Document excerpt
= Berlin at War: Life and Death in Hitler's Capital, 1939–45 =

Berlin at War: Life and Death in Hitler's Capital, 1939–45 is a 2010 non-fiction book by the British historian Roger Moorhouse about everyday life in Berlin during World War II, as seen from the viewpoint of its residents. The book draws on diaries, letters, newspaper articles and other written accounts by ordinary Germans who lived in Berlin, but also prominent officials of the Third Reich such as Joseph Goebbels or Albert Speer, as well as foreign journalists, Berlin's Jews, and others. Many of these accounts were not published before.

== Contents ==
The book opens with an introduction describing the military parade and overall atmosphere in the city on 20 April 1939, when the Nazi regime celebrated Adolf Hitler's 50th birthday. The majority of ordinary Berliners, the author contends, observed and enjoyed the festivities without realizing that they foreshadowed a war that was to begin by the end of the year. They had already been used to sabre-rattling that never before resulted in international military conflicts and many were convinced that the regime only sought to re-establish the nation's sense of dignity and self-confidence.

Even after the war officially began with Germany's invasion of Poland on 1 September 1939, most Berliners saw it as a local skirmish and didn't think that it marked the beginning of a disastrous war that would last for years and result in millions of victims. The book goes on to show them as people living in a totalitarian dictatorship who tried to live as best they could amid propaganda, scarcity caused by shortages of food and fuel, anxiety due to frequent RAF air raids, worry for their friends and family at the front, as well as a perpetual sense of uncertainty. Still, the author doesn't downplay their personal responsibility. He shows numerous examples of indifference, opportunism or turning a blind eye out of fear, necessity or misinformation caused by propaganda. Rumors of atrocities suffered by Berlin's Jews, for example, did circulate among the broader population. But they mostly went unconfirmed and were difficult to believe.
... there was an 'imagination gap' with regard to the Holocaust. Most Berliners would have found it hard to believe the grim truth of the Holocaust, even had they known it. And those, on both sides, who had an inkling of what was going on were often unwilling to believe that their darkest suspicions could possibly be true. The idea that an entire race of people could systematically be killed on an industrial scale was beyond the imagination of most people.
However, the author also narrates about examples of immense personal bravery and risk, including stories of Beppo Römer, Ruth Andreas-Friedrich, Christabel Bielenberg, and many more famous and less famous members of resistance movements.

Every chapter is devoted to a single facet or topic of everyday life: blackouts, forced labor, radio propaganda, surveillance, air raids, treatment of Jews, evacuation of German children to Hitler Youth camps, crime in Berlin, the Germania project, underground resistance, and so on. It ends with the account of the Battle of Berlin.

Data for analysis
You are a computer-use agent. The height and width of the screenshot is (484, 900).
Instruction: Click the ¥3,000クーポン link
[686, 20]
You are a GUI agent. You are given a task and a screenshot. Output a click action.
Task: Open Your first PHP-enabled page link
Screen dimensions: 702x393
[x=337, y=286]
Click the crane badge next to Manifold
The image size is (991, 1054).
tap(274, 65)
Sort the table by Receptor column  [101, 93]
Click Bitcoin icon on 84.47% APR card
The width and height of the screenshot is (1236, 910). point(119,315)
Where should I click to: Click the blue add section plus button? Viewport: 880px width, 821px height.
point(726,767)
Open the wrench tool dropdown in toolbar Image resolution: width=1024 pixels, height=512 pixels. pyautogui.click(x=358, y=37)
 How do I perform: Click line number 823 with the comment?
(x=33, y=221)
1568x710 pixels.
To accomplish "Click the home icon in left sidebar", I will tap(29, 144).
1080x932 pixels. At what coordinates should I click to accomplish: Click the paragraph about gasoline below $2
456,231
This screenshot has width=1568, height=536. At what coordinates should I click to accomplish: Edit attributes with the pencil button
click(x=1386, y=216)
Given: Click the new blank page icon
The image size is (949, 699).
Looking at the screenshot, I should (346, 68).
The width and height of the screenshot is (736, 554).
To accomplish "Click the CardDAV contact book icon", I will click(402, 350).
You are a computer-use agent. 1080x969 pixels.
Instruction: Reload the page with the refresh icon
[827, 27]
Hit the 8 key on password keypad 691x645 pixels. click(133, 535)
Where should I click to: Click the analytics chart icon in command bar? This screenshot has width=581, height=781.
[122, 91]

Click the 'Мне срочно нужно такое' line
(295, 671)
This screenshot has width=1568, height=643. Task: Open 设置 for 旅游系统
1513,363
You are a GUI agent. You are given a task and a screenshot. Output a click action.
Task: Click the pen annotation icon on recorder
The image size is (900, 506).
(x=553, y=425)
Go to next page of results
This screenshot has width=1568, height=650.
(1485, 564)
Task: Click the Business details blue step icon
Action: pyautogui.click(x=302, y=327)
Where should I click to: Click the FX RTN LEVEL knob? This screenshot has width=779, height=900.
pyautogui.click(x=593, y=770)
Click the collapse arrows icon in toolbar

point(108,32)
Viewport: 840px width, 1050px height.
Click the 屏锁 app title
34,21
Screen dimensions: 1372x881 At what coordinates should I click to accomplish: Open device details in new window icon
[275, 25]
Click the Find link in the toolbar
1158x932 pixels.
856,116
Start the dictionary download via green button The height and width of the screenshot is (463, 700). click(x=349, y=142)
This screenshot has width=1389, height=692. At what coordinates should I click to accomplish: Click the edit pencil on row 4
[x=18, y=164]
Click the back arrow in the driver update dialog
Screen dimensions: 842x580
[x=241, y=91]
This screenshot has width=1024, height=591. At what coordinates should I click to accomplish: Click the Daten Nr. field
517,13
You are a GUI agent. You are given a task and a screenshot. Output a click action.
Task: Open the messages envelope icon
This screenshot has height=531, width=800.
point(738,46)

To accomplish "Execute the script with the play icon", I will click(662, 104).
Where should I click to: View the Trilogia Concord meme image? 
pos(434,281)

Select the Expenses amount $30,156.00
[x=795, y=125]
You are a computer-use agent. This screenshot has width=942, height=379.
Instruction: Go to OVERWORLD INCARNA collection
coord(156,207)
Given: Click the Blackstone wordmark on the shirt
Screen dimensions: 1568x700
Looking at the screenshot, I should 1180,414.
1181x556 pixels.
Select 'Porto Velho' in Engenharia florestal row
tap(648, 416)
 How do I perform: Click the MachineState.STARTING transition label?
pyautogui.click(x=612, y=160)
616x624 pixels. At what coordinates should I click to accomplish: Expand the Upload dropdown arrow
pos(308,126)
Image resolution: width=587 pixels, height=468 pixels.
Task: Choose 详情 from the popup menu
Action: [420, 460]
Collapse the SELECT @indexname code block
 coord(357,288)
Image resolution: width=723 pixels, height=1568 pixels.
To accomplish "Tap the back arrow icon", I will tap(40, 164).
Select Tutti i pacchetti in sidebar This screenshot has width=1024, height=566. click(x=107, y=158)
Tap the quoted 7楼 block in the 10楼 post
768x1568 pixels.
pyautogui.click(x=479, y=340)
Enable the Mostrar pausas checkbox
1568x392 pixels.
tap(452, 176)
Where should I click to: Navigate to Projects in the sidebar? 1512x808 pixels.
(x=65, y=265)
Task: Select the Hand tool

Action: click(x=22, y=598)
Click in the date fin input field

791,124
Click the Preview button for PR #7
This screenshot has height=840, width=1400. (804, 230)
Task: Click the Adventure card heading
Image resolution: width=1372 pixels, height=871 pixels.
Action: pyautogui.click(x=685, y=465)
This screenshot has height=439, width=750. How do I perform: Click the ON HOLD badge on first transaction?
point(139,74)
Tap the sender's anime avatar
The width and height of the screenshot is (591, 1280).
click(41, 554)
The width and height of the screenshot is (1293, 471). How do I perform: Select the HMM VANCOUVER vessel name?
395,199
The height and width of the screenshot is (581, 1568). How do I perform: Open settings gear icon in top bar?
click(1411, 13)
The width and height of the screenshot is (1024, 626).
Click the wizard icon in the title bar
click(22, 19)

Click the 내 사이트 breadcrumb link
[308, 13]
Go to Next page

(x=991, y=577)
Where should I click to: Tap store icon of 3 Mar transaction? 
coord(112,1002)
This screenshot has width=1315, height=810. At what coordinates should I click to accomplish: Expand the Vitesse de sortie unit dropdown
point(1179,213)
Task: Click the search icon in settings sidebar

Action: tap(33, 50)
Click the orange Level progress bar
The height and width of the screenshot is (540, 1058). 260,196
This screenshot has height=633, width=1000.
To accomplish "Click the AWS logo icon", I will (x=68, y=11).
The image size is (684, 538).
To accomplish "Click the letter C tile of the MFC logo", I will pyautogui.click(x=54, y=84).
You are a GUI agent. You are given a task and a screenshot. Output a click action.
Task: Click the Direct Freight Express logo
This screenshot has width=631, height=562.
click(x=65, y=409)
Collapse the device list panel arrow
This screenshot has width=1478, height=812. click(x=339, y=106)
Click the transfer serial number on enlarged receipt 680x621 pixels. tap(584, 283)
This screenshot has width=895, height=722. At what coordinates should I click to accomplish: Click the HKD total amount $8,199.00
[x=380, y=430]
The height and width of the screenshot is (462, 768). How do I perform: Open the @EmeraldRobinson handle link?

Task list
1. From the Berlin at War book summary, quote the passage between "Berlin at War: Life and Death in Hitler's Capital, 1939–45 is" and "not published before.", inclusive.
2. List every member of a resistance movement named in the Berlin at War book summary.
3. Proceed with the Berlin at War book summary from where it stops.

Answers to this exercise
1.
Berlin at War: Life and Death in Hitler's Capital, 1939–45 is a 2010 non-fiction book by the British historian Roger Moorhouse about everyday life in Berlin during World War II, as seen from the viewpoint of its residents. The book draws on diaries, letters, newspaper articles and other written accounts by ordinary Germans who lived in Berlin, but also prominent officials of the Third Reich such as Joseph Goebbels or Albert Speer, as well as foreign journalists, Berlin's Jews, and others. Many of these accounts were not published before.

2.
Beppo Römer
Ruth Andreas-Friedrich
Christabel Bielenberg

3.
Apart from talking about Berliners themselves, the book also outlines Berlin's urban geography at the time, talking about infamous landmarks such as Kroll Opera House, Schwerbelastungskörper, Anhalter Station and others, many of which were bombed or otherwise destroyed.

== Reception ==
The book received generally favorable reviews, but it was also criticized for losing sight of the big picture amid all the details. The Telegraphs Ian Thomson writes: "For all his mesmeric accumulation of detail, Moorhouse does not really answer the central question: how an outwardly civilised nation was able to commit such a crime as the murder of all the Jews within its jurisdiction."

Kirkus Reviews called the book "a superb addition to the social history of Nazi Germany". The author was praised for his minute descriptions of hitherto unknown or lesser known details about the daily life and occurrences in the center of Hitler's war machinery. "The big stuff, including the final battle through the ruins, we've read before, but not the mean details of degradation – the stink of halitosis in bunkers after Germans could no longer find a dentist – or the surreal stories, such as that of the S-Bahn train serial killer, an upstanding Nazi party member who was caught by patient detection after murdering eight women. Most Berliners were never free from the silence, fear, want and loss that they had imposed across Europe", writes Vera Rule for The Guardian.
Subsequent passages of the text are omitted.